▶ Exercise details:
Please retype the rows below starting at the line containing "Locate an element" and ending at the line containing "window is located at coordinates (1789, 44).", keeping every character unchanged.

▶ Records provided:
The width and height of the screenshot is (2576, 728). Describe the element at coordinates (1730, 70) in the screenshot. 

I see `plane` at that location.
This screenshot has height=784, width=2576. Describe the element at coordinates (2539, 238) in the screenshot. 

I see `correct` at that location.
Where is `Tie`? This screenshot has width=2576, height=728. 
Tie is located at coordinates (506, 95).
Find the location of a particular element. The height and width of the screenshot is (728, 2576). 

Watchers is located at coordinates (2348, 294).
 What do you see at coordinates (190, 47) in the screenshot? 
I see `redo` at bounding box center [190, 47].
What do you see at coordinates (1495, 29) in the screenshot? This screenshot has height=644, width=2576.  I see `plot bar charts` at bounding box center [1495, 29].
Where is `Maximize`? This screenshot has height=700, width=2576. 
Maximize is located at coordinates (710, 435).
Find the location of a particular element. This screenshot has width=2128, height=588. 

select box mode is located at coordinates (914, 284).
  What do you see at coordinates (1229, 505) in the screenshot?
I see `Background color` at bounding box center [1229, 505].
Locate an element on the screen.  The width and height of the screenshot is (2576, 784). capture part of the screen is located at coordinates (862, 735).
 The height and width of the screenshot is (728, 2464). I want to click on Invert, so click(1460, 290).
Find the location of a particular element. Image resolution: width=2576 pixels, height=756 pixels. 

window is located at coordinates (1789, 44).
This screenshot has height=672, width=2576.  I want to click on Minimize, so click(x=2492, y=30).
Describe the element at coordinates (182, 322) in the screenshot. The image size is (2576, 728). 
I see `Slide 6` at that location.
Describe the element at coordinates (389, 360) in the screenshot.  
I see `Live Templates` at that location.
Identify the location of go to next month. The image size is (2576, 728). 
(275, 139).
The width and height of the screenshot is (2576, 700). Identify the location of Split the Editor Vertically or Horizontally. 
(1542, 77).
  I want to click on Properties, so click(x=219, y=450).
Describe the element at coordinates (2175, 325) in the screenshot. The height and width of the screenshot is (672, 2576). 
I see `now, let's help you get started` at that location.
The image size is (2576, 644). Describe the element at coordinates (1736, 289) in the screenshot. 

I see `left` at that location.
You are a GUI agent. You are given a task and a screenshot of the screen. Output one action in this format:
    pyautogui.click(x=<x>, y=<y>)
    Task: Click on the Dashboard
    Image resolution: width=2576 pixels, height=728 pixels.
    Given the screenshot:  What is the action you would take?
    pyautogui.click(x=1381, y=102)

▶ Task response:
Locate an element on the screen.  The width and height of the screenshot is (2576, 784). capture part of the screen is located at coordinates (862, 735).
 The height and width of the screenshot is (728, 2464). I want to click on Invert, so click(1460, 290).
Find the location of a particular element. Image resolution: width=2576 pixels, height=756 pixels. 

window is located at coordinates (1789, 44).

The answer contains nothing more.